There are a number of ways of addressing this, but it does imply just how strange the idea of prevention and investment to prevent is to the English soul.
Never mind that the Finnish approach to care and youth justice frontloads its spending into the early years to cut spending in later years – the reverse of our pattern in the UK. Never mind that Nurse-Family Partnerships, a mentoring programme for at-risk families giving birth in New York City, with 30 years of data, shows that savings carry on into until the baby is in its early twenties. English policy-makers seem not to get it (though, yes I know, Family-Nurse Partnerships (the UK version) have started here too).
So, of course the initiative to provide free school meals for the first three years in primary school is welcome – and important too. It is prevention in action. But there are two provisos that you can’t ignore.
One is that prevention is a far bigger challenge than school meals. It requires a constant effort to push spending further back up the chain of causality. It means blurring departmental boundaries until they practically disappear – it is ridiculous that prevention should be a burned sacrifice on the altar of long-running rivalry between Defra and the Department of Health on food.
And then there is the cost-benefit problem, constantly justifying prevention spending according to what it would save on budgets long gone by – when real prevention ought to mean a whole new kind of budgeting and a whole new understanding of what causes what.
But there is another proviso, and it is this.
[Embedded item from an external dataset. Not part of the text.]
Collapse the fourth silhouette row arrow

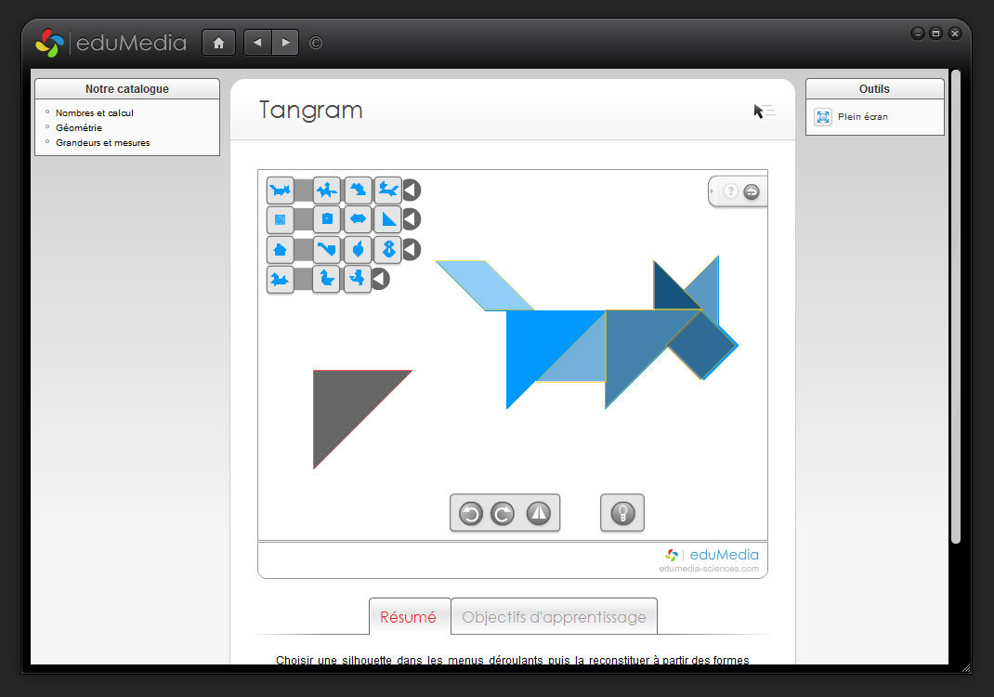click(x=380, y=279)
Spending like this can potentially have a double or triple effect. It could be used to kick-start the local food economy in every area – a huge injection of economic localisation. It could mean a whole range of new food production and distribution enterprises, keeping the rewards local.
Alternatively it could go to a handful of big providers, on the grounds that trucking their turkey-chicken nuggets 300 miles a day for reheating is somehow more efficient.
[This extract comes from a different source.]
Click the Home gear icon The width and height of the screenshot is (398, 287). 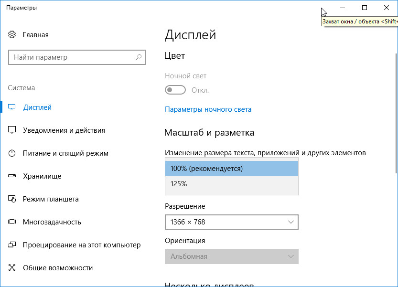(x=12, y=34)
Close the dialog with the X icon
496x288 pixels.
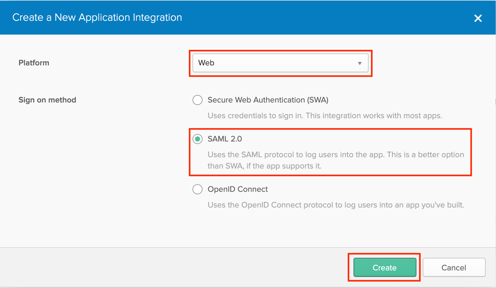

One of the most exciting new food enterprises in Dorset started in reaction to Rentokil trucking in free school meals from Nottinghamshire (see picture).
It matters enormously which policy is pursued. One maximises the knock-on effects of prevention. The other is a waste of time and resources in comparison, and won’t result in effective employment for the disadvantaged children who eat the meals when they reach adulthood.
It matters enormously which policy is pursued. One maximises the knock-on effects of prevention. The other is a waste of time and resources in comparison, and won’t result in effective employment for the disadvantaged children who eat the meals when they reach adulthood.
If the policy just means extending current free school meal provision to cover all students of a certain age it is sure to be the second. As I understand it at present free school meals mean that schools get paid somewhere around £1.75 per pupil per day for lunch (this may have gone up by now). Certainly in our school the actual cost the schools need to pay the providers is well over £2 per pupil per day and this is for a pretty standard institutional provider. I think that if we baught them through the county council they would be cheaper as it is run on a bigger contract, but the meals would then not be cooked on sight which they currently are. The school must bear the loss on free school meals pupils and it can afford to do this partly because there are plenty of paying pupils. Take them out of the equation and the economics of keeping the existing contract, let alone switching to something more local and healthier, are likely to rise. This is sure to put more pressure on the school to find a cheaper alternative and that means rentokill.
ReplyDeleteAs with the pupil premium, one feels that the intentions are completely right, but the thing just isn't being done right. That said it is possible that I am mistaken and this effect has been taken into account. I hope to god this is the case!